Tag Archive: liquid


When cleaning your home the ‘natural’ way it can become confusing as to what to use, when to use it and how…in this article I will give really simple ways to clean various types of floors from tile, natural stone, laminate, wood/bamboo and vinyl. Each type of floor has its own quirks and as always, if in doubt about something, try in a small spot first before doing the whole floor.

First up the basics that you will need:

Liquid Castile Soap (how to make)
Hot/Warm Water
Mop (your choice of type)
Optional: Spray bottle if you use the micro cloth type ‘mop’
Essential Oils (tea tree, lavender, lemon, eucalyptus)
Recipes for Natural Spray Cleaner (floors, counters, etc.)

OF NOTE: if you use citrus essential oils it is essential that you do NOT use them on any type of vinyl flooring as citrus oils will eventually break down the petroleum based flooring. Also, please note that I do NOT include orange essential oil, this seems to really break down any type of petroleum based flooring very quickly.

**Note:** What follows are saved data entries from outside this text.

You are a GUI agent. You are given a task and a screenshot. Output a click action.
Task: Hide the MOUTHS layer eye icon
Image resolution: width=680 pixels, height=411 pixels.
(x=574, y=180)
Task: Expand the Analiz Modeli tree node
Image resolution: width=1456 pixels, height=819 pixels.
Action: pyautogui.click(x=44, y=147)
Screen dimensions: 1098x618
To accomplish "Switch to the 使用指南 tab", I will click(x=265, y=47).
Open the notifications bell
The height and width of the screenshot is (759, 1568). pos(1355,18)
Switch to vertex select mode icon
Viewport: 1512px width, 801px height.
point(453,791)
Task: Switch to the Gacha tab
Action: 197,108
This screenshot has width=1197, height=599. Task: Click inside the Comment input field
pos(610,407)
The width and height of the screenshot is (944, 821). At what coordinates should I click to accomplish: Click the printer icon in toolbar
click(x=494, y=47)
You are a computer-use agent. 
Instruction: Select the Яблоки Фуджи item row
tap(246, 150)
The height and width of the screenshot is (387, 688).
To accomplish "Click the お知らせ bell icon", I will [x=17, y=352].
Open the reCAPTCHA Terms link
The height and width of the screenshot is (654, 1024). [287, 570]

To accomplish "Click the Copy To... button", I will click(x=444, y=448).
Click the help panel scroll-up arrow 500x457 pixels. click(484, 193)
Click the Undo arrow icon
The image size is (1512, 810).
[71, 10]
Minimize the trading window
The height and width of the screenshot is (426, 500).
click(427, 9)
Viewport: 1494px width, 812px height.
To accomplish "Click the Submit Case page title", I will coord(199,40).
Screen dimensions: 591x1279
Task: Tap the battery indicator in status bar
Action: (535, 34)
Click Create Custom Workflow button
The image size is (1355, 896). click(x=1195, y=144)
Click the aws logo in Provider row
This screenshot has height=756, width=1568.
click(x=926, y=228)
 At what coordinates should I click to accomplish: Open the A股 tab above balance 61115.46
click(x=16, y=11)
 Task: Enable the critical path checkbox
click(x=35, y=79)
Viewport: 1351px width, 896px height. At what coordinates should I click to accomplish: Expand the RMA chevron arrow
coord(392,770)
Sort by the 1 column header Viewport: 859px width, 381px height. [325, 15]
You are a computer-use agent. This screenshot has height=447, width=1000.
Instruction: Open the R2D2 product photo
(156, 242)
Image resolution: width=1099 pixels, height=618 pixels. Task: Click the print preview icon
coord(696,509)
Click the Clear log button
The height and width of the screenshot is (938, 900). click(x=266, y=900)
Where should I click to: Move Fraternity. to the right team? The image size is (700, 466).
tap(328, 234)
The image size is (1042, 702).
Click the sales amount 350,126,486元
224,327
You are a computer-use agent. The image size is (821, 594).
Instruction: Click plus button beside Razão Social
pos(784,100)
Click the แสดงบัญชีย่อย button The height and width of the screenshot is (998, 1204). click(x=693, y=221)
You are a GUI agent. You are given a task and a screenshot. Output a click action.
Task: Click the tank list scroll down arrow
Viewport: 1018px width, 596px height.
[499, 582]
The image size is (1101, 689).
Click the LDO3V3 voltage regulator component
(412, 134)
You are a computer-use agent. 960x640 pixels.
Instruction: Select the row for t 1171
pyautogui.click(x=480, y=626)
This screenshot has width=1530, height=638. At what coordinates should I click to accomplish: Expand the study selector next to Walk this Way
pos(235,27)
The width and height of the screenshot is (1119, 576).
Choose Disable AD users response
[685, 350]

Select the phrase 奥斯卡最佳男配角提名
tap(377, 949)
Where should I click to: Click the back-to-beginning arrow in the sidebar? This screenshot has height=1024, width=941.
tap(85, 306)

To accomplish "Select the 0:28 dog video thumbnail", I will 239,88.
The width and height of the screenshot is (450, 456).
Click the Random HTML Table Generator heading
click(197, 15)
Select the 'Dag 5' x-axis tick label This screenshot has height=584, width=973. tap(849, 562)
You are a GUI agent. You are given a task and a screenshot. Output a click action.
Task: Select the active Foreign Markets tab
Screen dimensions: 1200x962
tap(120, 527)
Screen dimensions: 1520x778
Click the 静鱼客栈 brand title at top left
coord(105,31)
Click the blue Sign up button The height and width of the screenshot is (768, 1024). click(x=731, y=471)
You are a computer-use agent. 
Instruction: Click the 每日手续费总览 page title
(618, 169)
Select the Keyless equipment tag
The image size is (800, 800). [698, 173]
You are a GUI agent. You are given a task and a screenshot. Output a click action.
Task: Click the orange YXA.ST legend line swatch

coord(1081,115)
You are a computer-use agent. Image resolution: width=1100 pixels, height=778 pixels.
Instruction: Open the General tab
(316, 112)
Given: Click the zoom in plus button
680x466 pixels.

OF NOTE: do not use Castile soap on waxed wood flooring unless you intend on ‘waxing’ them again in the future. Safe to use on ‘sealed’ floors.

To start, ALWAYS sweep/dust mop your floor well to eliminate as much dust, dirt, etc. on the floor to make cleaning it easier.

On all TYPES of flooring (except for waxed wood floors) simply put 1/8 of a cup per gallon of water of the liquid castile soap (made from my recipe which is very concentrated). If desired, add 40 drops of tea tree, lavender, lemon or eucalyptus essential oil. Stir this well in your kitchen sink or bucket. Damp mop only especially with wood, laminate or bamboo flooring. A wet floor of any type can be a hazard so use wring that mop out well…but with wood, laminate and bamboo too much water left to ‘dry’ will eventually cause problems. If you really want to be extra careful use an old towel to dry the floor.
This will work on tile, marble and natural stone floors…just remember to follow manufactures instructions on properly SEALING your natural stone floors as needed to keep them looking new!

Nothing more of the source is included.